[Opening Record extracts section]

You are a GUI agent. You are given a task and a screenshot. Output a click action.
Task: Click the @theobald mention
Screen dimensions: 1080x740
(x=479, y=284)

[Closing Record extracts section]
[Opening Record extracts section]

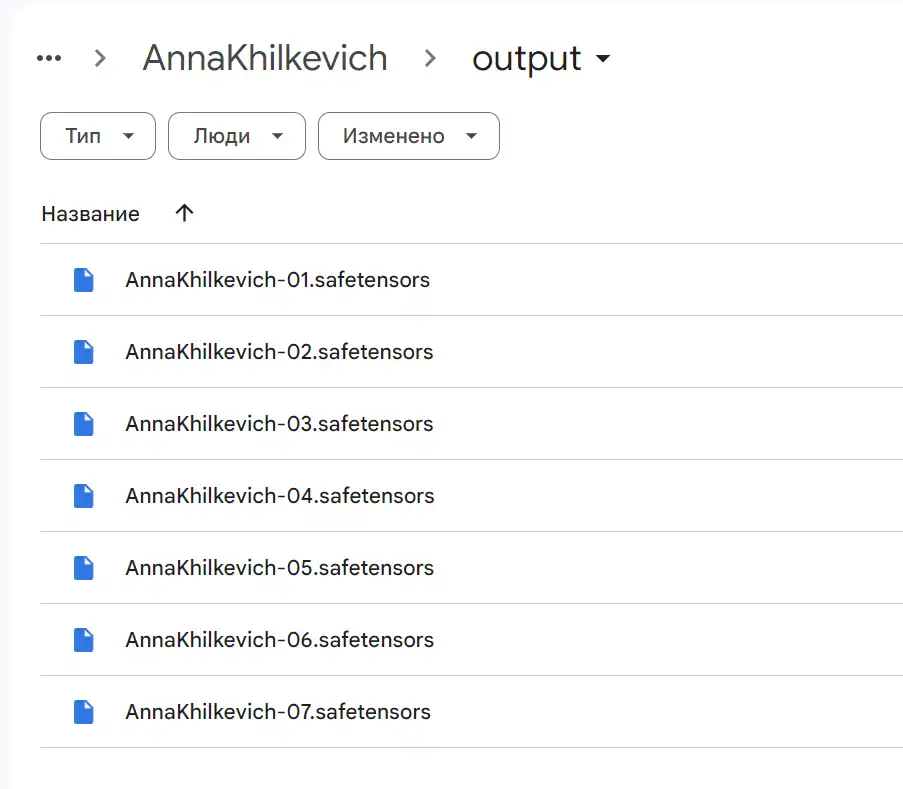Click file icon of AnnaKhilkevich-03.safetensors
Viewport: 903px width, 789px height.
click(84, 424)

[Closing Record extracts section]
[Opening Record extracts section]

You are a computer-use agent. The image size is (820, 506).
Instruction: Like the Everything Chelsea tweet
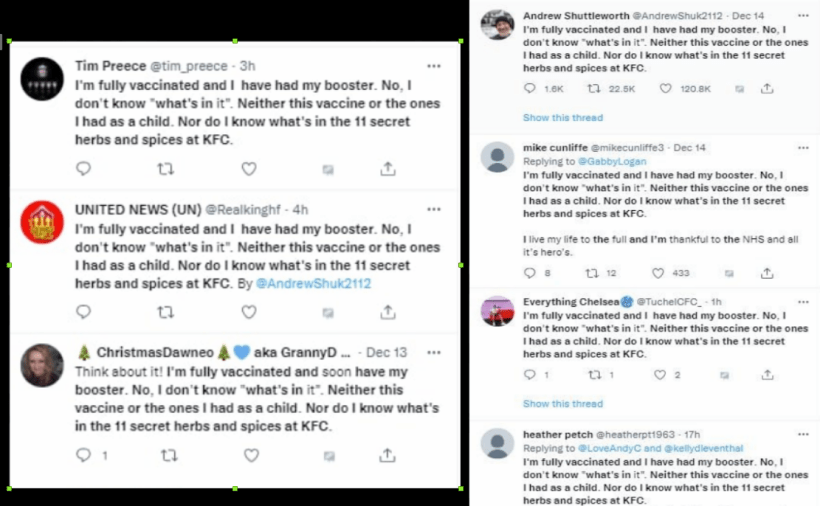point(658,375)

[Closing Record extracts section]

* [Exercise requirements]: Write only the number of lines in the entries where the string "agent" occurs.

* [Solved exercise]: 2